Series of treaties between France and Monaco

The Franco-Monégasque Treaties of 1861, 1918, and 2002 are the basis of the relationship between France and Monaco. The treaties define Monaco's independent status and sovereignty, as well as the rights of succession of the princely House of Grimaldi.

==1861 Treaty==
The Franco-Monégasque Treaty of 1861 recognised the sovereignty of Monaco. Previously, under the Treaty of Vienna, the principality had been a protectorate of the Kingdom of Sardinia. In exchange, Monaco ceded their claim to the towns of Menton and Roquebrune-Cap-Martin for 4 million francs.

==1918 Treaty==
A second treaty was signed by Stephen Pichon, then the French minister of foreign affairs, and a representative of Albert I, Prince of Monaco on 17 July 1918, owing to the Monaco Succession Crisis of 1918 near the end of the First World War.
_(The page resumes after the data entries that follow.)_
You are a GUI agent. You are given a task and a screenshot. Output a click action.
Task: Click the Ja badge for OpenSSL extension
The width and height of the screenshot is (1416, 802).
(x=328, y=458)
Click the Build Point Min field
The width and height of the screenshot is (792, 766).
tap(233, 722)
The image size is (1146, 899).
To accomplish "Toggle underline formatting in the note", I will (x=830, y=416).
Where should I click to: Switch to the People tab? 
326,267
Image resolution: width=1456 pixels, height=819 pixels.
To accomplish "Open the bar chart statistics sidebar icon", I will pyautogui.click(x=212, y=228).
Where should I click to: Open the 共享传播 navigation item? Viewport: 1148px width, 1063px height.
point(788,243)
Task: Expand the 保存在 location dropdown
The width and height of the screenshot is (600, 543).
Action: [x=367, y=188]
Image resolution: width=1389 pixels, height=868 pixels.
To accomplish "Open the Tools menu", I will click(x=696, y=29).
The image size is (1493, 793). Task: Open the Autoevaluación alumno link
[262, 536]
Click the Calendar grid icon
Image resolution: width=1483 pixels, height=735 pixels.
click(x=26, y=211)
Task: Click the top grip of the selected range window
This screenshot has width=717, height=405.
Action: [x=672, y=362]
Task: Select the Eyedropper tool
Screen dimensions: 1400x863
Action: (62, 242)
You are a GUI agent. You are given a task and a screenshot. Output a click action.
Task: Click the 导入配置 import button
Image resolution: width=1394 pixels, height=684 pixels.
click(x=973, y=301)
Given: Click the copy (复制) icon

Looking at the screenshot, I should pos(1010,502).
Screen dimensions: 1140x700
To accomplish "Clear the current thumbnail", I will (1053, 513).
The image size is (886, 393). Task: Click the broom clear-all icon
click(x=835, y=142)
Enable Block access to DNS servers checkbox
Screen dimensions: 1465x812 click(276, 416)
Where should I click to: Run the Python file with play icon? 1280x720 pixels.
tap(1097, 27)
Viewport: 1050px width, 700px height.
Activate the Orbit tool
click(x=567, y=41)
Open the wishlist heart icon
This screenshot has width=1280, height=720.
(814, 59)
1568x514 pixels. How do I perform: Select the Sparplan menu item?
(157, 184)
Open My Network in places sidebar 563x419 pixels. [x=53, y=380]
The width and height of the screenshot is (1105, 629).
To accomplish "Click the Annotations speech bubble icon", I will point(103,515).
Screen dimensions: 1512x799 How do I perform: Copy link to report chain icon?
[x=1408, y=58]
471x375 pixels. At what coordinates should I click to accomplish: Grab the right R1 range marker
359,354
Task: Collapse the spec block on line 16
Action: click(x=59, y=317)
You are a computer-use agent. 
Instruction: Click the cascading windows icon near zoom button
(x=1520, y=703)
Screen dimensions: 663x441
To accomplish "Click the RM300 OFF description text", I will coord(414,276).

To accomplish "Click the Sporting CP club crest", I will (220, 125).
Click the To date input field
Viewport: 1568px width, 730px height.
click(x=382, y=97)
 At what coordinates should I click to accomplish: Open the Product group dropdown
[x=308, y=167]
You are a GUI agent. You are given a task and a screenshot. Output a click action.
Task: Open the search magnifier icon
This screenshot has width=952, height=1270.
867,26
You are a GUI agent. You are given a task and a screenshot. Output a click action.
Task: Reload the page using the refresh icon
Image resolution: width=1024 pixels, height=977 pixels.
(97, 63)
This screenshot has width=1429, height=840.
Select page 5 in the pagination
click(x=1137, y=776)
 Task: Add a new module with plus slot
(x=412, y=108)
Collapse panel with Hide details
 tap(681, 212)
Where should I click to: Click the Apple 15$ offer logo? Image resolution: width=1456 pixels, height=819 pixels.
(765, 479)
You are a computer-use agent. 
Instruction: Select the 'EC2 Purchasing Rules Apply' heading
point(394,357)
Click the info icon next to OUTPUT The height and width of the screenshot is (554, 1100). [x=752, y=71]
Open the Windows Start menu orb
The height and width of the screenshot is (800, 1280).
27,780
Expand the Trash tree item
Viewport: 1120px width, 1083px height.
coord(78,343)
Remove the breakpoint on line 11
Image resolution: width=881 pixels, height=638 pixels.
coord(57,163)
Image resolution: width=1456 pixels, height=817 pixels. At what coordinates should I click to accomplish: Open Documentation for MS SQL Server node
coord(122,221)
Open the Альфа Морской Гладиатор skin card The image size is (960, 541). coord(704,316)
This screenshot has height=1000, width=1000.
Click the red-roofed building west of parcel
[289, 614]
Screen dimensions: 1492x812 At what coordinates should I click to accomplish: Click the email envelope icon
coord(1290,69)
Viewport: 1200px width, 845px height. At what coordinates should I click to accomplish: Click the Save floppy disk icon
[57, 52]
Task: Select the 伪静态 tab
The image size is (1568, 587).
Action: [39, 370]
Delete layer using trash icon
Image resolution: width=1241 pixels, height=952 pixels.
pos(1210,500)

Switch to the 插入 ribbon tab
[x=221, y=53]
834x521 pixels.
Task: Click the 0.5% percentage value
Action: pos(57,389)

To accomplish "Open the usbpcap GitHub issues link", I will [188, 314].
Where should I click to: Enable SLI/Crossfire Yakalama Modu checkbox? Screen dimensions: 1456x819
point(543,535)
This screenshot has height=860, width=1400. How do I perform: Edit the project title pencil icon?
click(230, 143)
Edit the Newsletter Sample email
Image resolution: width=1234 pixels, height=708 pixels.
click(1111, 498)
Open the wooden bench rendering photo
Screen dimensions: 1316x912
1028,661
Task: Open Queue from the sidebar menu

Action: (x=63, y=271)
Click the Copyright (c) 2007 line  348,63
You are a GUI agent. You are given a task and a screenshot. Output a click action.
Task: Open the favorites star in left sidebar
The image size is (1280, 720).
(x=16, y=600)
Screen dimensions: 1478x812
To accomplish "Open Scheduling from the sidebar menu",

At the time the heir to the Monégasque throne had no legitimate children, and the possibility of his German cousins, the dukes of Urach, succeeding in the future to the throne was unacceptable to the French. Pressure was brought to bear on the Monégasques to ratify treaty provisions which would empower France to prevent such an occurrence.

Article 2 of the treaty stipulated that foreign policy measures concerning Monaco must be agreed upon by the French and Monégasque governments.

==2002 Treaty==
A third, and most current treaty was signed on 24 October 2002. Monaco had become a full member state of the United Nations in May 1993. The 2002 treaty addressed issues of sovereignty raised by the 2002 revision of Monaco's constitution. Under those constitutional revisions, approved by the 2002 treaty, although only a born member of the Grimaldi line may now wear the Crown, Monaco assumes the unilateral prerogative to alter the order of succession and the principality's independence is explicitly secured. This resolved Monégasque concerns that under the 1918 treaty dynastic acts affecting the succession (such as marriage or adoption within the reigning House of Grimaldi) required French assent, yet if a vacancy on the throne occurred, Monaco would have automatically become a French protectorate. That prospect no longer exists.